Reproduce sin cambios el pasaje de la crítica de cine que va desde "De Vietnam a" hasta "El Padrino II).", ambos incluidos.

:: TEXTO PROPORCIONADO

EL CONTADOR DE CARTAS | CRÍTICA

De Vietnam a Iraq, del taxi al póker: Schrader vuelve al infierno

Oscar Isaac en un fotograma de la nueva película de Paul Schrader.

Oscar Isaac en un fotograma de la nueva película de Paul Schrader.

En 1974 un crítico de cine de 29 años con una singular biografía -educado en el calvinismo estricto en una familia de origen holandés y alemán, no vio una película hasta los 18 años- y con cierta reputación ganada gracias a un libro extraordinario titulado El estilo trascendental: Dreyer, Bresson, Ozu escribió su primer guión basándose en un relato de su hermano Leonard. Se titulaba Yakuza. Interesó a Sidney Pollack, que lo hizo reescribir por el consagrado Robert Towne (autor de Bonnie and Clyde, Los nuevos centuriones o Chinatown y coautor junto a Coppola y Puzo de los guiones de El Padrino y El Padrino II).

La película fue un fracaso, pero lo dio a conocer en la profesión. Se llamaba Paul Schrader. En 1975 escribió el guión de Fascinación para Brian de Palma, quien le presentó a Martin Scorsese. Del encuentro entre el calvinista de origen germano-holandés y el católico de educación jesuítica y origen italiano nació Taxi Driver (1976) que los consagró a los dos. Volvieron a colaborar en Toro salvaje (1980), La última tentación de Cristo (1988) y Bringing Out the Dead (1999). Sus trayectorias independientes demostraron que lo más abismalmente oscuro y retorcido de estas películas, su obsesiva meditación sobre el mal, la culpa y la expiación, y sobre todo en el caso de Taxi Driver, se debía a Schrader.

::::
:: DATOS DE ENTRADA

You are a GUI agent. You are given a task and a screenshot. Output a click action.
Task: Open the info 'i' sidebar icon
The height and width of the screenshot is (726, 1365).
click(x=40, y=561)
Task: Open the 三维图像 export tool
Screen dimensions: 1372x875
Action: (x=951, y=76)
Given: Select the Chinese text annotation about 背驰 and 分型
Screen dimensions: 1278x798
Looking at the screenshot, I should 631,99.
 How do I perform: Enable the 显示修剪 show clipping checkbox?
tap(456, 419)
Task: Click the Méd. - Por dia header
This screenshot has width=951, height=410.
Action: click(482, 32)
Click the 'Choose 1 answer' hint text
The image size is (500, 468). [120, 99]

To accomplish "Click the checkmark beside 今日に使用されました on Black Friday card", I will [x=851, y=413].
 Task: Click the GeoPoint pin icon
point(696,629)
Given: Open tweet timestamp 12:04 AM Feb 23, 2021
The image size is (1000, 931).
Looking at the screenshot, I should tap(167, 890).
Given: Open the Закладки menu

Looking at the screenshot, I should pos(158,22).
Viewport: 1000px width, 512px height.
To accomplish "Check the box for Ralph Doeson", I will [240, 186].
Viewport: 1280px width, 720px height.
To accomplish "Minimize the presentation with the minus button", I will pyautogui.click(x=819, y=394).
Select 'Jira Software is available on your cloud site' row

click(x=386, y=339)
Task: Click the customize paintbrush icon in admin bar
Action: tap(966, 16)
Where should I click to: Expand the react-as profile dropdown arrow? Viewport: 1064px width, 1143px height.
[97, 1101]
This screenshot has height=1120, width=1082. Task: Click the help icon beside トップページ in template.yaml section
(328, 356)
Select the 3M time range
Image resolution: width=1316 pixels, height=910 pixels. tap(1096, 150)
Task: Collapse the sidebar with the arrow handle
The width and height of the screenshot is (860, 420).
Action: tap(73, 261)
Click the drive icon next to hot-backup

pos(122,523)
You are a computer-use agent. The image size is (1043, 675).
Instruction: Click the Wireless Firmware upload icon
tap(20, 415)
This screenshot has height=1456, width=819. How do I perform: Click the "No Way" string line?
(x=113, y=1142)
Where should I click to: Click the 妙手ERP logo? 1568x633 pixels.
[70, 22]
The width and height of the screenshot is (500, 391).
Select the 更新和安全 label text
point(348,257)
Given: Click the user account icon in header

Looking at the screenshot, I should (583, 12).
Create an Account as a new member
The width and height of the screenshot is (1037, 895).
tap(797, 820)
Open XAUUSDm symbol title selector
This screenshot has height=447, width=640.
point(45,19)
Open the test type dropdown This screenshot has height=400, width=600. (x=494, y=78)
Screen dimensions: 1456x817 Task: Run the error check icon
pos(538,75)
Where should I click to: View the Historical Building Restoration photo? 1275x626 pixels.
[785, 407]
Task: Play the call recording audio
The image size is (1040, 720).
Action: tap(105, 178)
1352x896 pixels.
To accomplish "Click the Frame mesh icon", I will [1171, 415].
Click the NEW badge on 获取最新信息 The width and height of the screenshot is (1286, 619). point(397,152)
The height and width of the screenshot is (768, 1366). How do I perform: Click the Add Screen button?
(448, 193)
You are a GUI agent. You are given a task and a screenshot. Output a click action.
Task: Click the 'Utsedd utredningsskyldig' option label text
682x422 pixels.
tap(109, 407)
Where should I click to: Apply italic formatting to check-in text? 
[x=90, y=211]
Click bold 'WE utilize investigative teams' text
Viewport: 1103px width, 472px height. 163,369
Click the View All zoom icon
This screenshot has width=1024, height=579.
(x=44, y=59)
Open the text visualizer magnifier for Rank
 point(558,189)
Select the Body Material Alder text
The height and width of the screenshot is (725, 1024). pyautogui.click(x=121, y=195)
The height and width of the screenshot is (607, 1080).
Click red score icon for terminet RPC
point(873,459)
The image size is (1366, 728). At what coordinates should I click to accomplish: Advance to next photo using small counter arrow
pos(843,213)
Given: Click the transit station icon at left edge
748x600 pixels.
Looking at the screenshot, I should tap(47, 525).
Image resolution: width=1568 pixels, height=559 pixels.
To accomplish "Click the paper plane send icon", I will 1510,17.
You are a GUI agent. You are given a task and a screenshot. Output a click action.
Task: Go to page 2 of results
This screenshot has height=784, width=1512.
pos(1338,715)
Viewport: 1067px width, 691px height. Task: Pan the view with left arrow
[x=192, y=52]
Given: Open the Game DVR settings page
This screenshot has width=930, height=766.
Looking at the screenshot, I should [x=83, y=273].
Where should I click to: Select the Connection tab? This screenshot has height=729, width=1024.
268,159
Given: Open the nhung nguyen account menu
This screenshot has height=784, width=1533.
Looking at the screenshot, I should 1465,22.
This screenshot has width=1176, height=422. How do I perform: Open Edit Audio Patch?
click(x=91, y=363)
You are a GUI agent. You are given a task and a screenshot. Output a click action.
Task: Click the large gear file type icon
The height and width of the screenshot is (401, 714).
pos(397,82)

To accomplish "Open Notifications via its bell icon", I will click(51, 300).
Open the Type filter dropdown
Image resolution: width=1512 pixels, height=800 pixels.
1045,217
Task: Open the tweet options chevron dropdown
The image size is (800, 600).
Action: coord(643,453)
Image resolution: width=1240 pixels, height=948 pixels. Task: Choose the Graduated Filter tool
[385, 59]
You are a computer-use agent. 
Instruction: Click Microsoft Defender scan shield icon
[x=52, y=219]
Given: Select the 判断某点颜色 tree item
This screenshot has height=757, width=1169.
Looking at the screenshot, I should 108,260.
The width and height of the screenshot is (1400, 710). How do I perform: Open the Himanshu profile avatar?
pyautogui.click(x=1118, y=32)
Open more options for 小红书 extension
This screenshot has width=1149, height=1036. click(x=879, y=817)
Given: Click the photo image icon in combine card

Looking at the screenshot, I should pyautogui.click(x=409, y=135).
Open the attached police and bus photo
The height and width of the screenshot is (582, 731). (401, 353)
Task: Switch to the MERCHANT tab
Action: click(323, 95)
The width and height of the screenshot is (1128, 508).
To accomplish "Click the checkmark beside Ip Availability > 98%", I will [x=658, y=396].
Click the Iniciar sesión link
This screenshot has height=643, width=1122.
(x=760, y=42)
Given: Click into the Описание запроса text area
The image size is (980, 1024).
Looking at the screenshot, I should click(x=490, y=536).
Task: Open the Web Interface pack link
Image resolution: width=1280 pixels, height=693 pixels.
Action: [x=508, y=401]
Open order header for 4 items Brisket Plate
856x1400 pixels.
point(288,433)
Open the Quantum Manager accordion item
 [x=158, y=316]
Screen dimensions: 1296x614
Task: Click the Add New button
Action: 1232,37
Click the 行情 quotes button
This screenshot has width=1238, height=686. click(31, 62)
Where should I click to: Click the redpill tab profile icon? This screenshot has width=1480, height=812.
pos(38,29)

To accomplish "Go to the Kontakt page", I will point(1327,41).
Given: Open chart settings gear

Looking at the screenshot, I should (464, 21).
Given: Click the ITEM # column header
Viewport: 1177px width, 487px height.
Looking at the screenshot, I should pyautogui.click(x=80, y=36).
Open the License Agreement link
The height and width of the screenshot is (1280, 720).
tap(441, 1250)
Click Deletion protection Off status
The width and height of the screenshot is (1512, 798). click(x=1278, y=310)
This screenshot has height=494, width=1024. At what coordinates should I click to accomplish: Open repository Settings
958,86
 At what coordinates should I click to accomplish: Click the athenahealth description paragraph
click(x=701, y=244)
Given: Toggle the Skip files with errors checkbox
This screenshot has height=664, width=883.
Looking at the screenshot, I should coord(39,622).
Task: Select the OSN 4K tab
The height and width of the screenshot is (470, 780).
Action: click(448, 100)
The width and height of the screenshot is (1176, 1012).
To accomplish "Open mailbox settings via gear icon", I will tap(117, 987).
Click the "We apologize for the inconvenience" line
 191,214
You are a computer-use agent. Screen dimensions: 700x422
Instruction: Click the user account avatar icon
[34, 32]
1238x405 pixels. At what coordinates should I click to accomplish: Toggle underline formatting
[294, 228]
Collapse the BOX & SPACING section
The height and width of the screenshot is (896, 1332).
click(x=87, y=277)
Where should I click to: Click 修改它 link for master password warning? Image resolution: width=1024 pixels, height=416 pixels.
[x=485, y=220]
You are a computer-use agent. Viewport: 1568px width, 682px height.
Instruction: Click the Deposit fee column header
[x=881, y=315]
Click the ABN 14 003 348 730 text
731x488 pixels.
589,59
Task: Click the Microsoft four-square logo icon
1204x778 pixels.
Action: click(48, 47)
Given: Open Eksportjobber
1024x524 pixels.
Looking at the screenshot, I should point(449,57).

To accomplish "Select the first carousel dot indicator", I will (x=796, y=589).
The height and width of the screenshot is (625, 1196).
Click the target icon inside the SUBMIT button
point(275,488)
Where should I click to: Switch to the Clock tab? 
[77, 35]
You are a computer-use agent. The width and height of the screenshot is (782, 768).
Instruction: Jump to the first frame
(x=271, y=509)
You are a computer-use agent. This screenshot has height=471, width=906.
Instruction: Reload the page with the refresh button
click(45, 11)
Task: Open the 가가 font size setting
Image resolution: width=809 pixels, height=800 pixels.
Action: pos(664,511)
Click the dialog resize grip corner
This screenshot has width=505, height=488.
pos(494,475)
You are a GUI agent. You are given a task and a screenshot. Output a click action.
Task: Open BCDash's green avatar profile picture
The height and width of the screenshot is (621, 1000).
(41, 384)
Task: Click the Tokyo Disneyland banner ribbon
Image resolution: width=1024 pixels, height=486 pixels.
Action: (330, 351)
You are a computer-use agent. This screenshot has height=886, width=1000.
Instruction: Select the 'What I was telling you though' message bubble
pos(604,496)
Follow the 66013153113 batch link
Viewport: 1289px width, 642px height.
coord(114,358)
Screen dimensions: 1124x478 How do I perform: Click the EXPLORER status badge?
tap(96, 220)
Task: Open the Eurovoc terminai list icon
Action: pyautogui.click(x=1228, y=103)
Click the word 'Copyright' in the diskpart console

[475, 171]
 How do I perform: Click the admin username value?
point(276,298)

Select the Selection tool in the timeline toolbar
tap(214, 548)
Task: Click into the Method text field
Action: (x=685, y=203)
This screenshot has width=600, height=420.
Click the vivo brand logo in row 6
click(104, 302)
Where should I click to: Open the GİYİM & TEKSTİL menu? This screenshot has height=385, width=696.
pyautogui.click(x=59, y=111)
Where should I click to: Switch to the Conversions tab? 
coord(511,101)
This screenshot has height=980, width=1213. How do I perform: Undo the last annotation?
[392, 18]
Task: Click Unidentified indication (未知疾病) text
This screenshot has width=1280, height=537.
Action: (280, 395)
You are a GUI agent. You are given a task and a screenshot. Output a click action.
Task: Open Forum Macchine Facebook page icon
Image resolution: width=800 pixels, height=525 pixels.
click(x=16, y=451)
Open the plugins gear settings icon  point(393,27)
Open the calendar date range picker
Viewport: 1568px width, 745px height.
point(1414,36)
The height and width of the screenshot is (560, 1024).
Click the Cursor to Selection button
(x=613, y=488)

::::

■ RESPUESTA
De Vietnam a Iraq, del taxi al póker: Schrader vuelve al infierno

Oscar Isaac en un fotograma de la nueva película de Paul Schrader.

Oscar Isaac en un fotograma de la nueva película de Paul Schrader.

En 1974 un crítico de cine de 29 años con una singular biografía -educado en el calvinismo estricto en una familia de origen holandés y alemán, no vio una película hasta los 18 años- y con cierta reputación ganada gracias a un libro extraordinario titulado El estilo trascendental: Dreyer, Bresson, Ozu escribió su primer guión basándose en un relato de su hermano Leonard. Se titulaba Yakuza. Interesó a Sidney Pollack, que lo hizo reescribir por el consagrado Robert Towne (autor de Bonnie and Clyde, Los nuevos centuriones o Chinatown y coautor junto a Coppola y Puzo de los guiones de El Padrino y El Padrino II).